**ФОРМУЛИРОВКА ЗАДАНИЯ:**
Измените фрагмент текста о Розанове, который начинается словами «Сборник составлен с» и заканчивается словами «до сути вопросов.»: замените «тридцать пять томов» на «сорок томов» и приведите этот фрагмент целиком.

**ПРЕДОСТАВЛЕННЫЙ ТЕКСТ:**
= = = =
Выбрать главу

Сборник составлен с умом и вниманием, но, как любое избранное, не может не вызывать сожаления, что это лишь избранное. Ты закрываешь книгу после прочтения с мыслью, что творчество Розанова должно быть спасено от забвения, но как? В сборник попала лишь пара текстов, где сам Розанов думает о возможности полного издания своих сочинений. «Полное издание Розанова, — жалуется сам Розанов, — это тридцать пять томов, но кто захочет это читать; не только тысячи статей в газетах, но даже и аннотации к чужим статьям»[255]. Причем писатель утверждает, что нередко именно в таких дописках, примечаниях на полях, сносках его мысль доходила глубже всего до сути вопросов.

Ю. Иваск собрал ряд высказываний писателей о Розанове: Мережковский, Блок, Белый, Зинаида Гиппиус без колебаний называют его гениальным. Шестов, Бердяев, Мандельштам или Философов пишут о его несравненном языковом даре. Чуковский сравнивает его с Уитменом, Ренато Поджоли (Гарвард) — с Джойсом, Адамович говорит о Розанове как о «гениальном болтуне» и признается, что многие годы для него не существовало других писателей, других умов, других кругов мысли, даже другого стиля, кроме розановского. Но, может быть, ирландский поэт Стивенс произносит в предисловии к английскому переводу книги «Опавшие листья» слова, которые больше других понравились бы Розанову: «Розанов близок каждому русскому и вообще каждому человеку. Он рассеянный, замученный, смешной и невероятный, как каждое человеческое существо».

А ведь несмотря на перечисленные похвалы, если слово «трагический» имеет полное звучание и значение, то именно по отношению к Розанову и его двойной смерти, смерти физической и как бы еще другой смерти, второй степени, смерти Розанова-писателя. Его друг Философов уже в тридцатые годы говорил мне, что, может быть, лучше никому его сейчас не издавать, потому что нет такого места, где его статьи и эссе вышли бы без тех или иных тенденциозных сокращений, может быть, лучше переждать. Но с тех пор, по сравнению с той эпохой, не похоже, чтобы «потеплело». Но и годы проходят, свидетели, читатели, поклонники умирают. Причем писатель этот был более всего новаторским тогда, когда касался на первый взгляд незначительных вещей, людей, о которых все давно забыли, событий, сгинувших в бурях и пожарах русской революции.
= = = =
**СТРОКИ ДАННЫХ:**
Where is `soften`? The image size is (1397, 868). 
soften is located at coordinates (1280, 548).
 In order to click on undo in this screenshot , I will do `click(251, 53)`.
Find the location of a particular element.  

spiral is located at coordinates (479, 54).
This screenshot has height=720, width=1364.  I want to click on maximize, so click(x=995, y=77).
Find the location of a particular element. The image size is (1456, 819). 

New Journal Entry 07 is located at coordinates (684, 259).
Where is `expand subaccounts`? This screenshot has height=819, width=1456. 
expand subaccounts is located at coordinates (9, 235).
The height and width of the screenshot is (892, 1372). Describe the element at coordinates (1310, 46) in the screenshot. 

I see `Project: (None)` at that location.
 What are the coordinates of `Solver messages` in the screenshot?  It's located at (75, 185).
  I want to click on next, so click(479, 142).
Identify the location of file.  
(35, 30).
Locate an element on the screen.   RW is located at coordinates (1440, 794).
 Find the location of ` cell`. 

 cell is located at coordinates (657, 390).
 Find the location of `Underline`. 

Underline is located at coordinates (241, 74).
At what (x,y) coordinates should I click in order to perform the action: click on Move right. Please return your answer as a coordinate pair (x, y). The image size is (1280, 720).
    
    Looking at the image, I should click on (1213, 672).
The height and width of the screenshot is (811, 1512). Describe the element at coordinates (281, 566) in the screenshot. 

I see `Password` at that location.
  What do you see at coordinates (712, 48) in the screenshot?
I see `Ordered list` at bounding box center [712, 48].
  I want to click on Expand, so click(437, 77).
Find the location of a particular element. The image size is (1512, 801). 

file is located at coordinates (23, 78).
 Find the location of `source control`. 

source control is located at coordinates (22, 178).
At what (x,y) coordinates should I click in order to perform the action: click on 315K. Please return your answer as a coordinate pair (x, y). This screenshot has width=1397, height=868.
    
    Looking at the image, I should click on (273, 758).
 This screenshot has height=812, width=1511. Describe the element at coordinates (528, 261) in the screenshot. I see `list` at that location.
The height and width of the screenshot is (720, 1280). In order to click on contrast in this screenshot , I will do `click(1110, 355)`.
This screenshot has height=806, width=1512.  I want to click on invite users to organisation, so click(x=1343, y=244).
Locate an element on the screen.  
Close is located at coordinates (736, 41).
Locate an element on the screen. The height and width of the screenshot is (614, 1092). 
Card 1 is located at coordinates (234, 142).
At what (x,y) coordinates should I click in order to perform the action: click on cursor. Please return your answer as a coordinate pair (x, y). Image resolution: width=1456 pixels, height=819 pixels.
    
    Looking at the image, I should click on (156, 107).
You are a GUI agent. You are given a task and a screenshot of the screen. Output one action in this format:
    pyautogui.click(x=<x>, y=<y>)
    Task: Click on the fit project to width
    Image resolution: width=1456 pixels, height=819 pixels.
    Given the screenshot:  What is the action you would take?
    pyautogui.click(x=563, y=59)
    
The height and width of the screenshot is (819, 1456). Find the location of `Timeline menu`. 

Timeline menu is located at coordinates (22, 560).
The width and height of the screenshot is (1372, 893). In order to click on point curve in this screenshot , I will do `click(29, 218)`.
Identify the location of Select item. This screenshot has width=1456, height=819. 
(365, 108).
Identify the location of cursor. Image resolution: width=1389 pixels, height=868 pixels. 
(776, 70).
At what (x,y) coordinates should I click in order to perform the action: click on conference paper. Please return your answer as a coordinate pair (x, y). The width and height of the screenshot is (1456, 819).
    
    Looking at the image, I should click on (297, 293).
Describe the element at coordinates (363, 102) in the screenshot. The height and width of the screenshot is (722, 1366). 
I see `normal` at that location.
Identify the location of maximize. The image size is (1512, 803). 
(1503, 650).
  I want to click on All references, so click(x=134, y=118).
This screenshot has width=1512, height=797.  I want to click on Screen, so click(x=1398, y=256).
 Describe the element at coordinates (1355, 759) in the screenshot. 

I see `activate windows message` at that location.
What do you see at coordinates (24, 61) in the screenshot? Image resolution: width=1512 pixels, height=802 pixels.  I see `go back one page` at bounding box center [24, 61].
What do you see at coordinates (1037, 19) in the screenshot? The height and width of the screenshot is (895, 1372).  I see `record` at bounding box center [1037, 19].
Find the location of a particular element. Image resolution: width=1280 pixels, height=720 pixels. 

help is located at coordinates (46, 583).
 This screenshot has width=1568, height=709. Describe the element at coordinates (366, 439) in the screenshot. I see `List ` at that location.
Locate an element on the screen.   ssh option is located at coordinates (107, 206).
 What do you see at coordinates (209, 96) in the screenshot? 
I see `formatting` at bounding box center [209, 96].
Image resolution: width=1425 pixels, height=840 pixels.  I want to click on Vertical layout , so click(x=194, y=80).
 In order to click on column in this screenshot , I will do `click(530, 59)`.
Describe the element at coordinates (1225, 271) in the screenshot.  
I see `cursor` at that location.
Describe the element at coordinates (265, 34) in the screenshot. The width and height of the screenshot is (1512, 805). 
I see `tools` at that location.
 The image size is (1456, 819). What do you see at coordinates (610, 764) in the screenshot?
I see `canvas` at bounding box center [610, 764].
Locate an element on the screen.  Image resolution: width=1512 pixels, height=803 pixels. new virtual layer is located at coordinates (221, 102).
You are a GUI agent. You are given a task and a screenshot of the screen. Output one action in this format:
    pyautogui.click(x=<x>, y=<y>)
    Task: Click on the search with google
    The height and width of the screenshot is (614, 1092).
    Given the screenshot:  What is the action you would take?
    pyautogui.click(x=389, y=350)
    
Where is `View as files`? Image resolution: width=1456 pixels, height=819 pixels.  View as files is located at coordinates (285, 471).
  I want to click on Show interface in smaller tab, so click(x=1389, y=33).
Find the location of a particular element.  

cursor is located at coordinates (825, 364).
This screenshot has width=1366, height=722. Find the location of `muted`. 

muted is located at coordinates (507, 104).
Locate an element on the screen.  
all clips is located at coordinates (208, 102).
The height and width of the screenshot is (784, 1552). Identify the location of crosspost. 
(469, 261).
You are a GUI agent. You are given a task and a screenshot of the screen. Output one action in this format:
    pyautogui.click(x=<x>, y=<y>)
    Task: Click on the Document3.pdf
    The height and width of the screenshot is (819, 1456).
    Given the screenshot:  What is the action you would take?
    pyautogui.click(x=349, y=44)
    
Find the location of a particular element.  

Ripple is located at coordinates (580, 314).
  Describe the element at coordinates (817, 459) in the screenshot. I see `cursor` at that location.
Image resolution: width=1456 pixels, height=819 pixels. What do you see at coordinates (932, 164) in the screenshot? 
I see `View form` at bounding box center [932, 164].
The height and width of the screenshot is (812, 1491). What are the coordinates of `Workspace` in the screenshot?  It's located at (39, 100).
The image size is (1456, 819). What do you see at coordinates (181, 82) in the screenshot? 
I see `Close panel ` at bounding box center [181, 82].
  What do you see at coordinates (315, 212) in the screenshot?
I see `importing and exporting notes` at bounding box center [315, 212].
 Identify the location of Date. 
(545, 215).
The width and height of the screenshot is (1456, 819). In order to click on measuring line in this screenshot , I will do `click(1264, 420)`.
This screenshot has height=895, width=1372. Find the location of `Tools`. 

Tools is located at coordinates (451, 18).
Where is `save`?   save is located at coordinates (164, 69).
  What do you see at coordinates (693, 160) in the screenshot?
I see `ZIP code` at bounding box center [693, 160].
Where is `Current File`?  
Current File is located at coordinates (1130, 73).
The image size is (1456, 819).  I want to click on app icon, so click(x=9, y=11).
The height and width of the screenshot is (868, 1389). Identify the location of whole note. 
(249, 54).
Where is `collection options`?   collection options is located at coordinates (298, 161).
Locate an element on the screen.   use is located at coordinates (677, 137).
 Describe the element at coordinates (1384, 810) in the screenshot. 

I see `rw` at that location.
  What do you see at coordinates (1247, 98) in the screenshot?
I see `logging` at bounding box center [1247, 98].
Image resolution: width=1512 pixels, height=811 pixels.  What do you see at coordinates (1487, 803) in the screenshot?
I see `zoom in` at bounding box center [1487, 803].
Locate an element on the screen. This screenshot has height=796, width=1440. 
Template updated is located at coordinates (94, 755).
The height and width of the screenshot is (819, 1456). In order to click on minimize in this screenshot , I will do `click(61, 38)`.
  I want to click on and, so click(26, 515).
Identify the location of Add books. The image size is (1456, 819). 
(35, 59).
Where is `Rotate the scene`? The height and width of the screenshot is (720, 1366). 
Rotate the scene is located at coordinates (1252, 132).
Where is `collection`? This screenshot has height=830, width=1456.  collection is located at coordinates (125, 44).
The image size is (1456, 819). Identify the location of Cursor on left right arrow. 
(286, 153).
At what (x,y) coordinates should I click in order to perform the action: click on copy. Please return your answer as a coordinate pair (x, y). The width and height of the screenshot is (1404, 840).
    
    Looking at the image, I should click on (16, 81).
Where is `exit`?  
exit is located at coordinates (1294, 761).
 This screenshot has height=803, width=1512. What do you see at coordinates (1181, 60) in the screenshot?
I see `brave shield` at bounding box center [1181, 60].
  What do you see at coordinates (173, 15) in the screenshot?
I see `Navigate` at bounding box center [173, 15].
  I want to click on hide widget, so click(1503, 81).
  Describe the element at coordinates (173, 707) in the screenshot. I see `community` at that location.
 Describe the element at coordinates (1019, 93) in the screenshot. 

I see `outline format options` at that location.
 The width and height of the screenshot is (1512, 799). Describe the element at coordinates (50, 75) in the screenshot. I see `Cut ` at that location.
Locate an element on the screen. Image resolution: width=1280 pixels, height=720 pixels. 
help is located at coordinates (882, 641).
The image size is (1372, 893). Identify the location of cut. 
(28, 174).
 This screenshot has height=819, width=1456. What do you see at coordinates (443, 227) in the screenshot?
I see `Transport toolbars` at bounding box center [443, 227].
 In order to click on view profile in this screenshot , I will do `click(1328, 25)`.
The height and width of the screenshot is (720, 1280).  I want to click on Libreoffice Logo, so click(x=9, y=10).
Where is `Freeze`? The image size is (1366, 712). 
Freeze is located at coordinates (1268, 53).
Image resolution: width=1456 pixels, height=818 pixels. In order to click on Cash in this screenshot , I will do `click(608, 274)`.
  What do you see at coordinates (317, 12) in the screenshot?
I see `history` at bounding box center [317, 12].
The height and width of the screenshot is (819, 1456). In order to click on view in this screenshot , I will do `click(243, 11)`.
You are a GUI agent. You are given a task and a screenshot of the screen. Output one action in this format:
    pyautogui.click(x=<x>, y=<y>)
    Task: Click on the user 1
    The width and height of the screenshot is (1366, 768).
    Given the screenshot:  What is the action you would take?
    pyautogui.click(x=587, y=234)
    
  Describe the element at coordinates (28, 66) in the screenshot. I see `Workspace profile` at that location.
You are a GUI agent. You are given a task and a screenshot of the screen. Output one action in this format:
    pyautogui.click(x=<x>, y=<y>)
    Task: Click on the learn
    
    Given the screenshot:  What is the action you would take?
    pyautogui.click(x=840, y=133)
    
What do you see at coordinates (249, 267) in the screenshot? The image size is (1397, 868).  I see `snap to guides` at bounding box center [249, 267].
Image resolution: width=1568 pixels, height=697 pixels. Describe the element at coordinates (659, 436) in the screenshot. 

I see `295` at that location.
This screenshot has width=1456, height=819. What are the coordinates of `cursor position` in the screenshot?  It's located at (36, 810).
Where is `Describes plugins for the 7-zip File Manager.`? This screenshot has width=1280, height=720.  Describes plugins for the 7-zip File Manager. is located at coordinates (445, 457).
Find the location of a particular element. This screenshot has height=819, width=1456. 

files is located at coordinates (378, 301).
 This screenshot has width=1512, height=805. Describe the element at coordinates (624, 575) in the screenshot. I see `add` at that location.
= = = =
**ПРАВИЛЬНЫЙ ОТВЕТ:**
Сборник составлен с умом и вниманием, но, как любое избранное, не может не вызывать сожаления, что это лишь избранное. Ты закрываешь книгу после прочтения с мыслью, что творчество Розанова должно быть спасено от забвения, но как? В сборник попала лишь пара текстов, где сам Розанов думает о возможности полного издания своих сочинений. «Полное издание Розанова, — жалуется сам Розанов, — это сорок томов, но кто захочет это читать; не только тысячи статей в газетах, но даже и аннотации к чужим статьям»[255]. Причем писатель утверждает, что нередко именно в таких дописках, примечаниях на полях, сносках его мысль доходила глубже всего до сути вопросов.